- **Data shown**

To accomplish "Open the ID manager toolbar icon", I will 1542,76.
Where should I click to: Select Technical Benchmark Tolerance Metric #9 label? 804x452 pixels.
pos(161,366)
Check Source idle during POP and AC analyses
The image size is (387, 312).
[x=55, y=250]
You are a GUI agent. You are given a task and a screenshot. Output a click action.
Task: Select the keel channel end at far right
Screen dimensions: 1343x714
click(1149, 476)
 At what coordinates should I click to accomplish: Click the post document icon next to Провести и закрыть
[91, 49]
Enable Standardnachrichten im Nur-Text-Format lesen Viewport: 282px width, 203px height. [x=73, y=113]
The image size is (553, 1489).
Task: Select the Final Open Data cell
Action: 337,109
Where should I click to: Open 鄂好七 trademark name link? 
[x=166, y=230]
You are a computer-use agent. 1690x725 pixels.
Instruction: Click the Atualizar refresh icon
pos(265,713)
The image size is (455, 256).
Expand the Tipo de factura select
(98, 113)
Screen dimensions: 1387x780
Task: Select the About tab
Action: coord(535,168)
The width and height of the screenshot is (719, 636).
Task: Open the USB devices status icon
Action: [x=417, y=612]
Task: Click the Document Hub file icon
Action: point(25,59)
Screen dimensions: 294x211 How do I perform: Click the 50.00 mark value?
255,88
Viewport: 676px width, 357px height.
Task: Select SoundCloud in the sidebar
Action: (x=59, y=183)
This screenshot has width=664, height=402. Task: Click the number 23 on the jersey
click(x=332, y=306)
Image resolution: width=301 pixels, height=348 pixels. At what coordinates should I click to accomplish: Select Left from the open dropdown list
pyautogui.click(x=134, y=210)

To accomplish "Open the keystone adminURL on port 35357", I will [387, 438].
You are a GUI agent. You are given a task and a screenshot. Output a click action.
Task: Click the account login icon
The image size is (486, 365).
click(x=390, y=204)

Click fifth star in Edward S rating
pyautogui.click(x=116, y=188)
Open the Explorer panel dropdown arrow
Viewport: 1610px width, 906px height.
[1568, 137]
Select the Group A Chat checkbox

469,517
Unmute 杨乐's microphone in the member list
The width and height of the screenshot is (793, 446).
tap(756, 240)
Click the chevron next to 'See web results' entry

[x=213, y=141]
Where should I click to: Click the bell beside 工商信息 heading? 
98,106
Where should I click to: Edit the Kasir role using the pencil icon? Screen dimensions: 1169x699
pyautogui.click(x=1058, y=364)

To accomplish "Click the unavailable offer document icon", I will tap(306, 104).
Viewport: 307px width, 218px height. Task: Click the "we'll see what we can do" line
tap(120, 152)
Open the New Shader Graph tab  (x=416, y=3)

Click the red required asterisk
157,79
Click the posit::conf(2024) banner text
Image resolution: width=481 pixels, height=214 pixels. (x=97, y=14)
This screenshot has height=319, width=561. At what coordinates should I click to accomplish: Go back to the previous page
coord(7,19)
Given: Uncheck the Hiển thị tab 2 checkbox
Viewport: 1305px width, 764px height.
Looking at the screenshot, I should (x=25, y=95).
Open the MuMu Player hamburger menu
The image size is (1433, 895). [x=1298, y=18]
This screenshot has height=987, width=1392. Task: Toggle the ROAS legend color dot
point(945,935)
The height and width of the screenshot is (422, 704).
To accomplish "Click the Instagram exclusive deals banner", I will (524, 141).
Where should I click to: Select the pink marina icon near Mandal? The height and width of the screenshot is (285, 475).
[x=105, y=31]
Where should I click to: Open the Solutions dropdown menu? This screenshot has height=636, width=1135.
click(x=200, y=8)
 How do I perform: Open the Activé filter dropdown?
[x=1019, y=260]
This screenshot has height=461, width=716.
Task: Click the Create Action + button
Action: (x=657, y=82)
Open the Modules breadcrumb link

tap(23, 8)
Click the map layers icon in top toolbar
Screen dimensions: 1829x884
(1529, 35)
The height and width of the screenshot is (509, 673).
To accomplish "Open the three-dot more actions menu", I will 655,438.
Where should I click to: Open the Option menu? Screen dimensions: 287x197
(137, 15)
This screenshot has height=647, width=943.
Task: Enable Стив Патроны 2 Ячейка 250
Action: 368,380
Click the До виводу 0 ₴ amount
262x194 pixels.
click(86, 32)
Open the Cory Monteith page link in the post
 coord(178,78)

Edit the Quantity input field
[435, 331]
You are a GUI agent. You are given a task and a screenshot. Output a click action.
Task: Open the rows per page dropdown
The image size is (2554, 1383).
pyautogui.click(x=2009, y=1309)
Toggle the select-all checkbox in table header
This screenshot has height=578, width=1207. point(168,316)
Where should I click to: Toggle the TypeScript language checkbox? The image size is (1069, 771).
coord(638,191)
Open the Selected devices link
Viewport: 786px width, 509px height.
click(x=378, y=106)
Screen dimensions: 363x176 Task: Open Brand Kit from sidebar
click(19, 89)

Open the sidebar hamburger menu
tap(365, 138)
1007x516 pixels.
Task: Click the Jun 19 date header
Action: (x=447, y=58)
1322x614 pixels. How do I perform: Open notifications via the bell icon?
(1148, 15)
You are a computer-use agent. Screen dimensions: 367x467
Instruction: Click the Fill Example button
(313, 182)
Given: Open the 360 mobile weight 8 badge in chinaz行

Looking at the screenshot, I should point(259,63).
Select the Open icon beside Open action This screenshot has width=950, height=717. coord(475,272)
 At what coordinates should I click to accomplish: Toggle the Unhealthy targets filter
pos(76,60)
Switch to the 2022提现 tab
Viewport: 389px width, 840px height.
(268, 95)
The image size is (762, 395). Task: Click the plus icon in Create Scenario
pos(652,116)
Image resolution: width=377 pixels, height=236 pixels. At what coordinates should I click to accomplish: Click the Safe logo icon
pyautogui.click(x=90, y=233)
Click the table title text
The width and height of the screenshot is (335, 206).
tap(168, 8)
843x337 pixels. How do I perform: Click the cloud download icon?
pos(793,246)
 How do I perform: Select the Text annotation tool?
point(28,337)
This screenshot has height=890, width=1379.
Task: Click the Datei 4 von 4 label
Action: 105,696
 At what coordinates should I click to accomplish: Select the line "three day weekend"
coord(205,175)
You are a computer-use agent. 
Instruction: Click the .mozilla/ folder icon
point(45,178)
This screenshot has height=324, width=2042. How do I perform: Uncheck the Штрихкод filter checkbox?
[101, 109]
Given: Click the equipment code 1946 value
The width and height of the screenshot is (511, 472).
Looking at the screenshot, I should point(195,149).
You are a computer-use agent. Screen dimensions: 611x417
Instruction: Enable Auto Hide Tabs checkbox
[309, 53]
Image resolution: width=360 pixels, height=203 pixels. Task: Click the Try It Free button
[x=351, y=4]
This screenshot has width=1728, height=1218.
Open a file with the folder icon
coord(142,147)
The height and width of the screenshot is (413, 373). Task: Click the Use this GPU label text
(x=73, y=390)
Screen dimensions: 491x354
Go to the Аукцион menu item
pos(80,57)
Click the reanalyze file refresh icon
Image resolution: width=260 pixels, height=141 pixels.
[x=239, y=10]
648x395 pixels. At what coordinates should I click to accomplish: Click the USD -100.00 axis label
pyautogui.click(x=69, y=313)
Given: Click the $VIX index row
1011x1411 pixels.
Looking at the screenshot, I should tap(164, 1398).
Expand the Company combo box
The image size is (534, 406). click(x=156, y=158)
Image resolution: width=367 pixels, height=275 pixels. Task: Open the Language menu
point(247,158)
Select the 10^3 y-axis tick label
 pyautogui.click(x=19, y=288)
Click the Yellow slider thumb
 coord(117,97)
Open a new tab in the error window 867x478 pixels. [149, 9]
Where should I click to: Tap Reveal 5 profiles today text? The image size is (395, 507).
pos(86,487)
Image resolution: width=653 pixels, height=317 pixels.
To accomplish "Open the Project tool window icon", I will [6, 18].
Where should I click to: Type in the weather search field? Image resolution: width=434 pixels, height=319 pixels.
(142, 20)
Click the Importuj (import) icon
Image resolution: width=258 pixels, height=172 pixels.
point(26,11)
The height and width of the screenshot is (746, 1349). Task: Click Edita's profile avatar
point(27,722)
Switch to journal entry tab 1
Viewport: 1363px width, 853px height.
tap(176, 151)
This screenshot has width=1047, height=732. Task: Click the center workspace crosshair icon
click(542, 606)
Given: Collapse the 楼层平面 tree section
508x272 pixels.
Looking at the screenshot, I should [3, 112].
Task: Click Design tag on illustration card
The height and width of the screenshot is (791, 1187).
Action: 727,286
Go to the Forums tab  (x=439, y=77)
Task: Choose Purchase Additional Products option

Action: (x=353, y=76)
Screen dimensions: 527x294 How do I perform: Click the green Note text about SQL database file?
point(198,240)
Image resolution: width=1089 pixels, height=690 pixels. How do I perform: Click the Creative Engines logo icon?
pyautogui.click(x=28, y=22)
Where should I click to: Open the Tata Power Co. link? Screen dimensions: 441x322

- **Instructions for the task**
Could you format the part of the listing that opens with the line containing "This screenshot has width=1728, height=1218." and closes with the line containing "(x=73, y=390)" as a two-column CSV with the headers text and coordinates? Give one row for each thing to be clicked, with each value in a single quoted field and line breaks replaced by spaces.

- **Response to the task**
text,coordinates
"This screenshot has width=1728, height=1218. Open a file with the folder icon","coord(142,147)"
"The height and width of the screenshot is (413, 373). Task: Click the Use this GPU label text","(x=73, y=390)"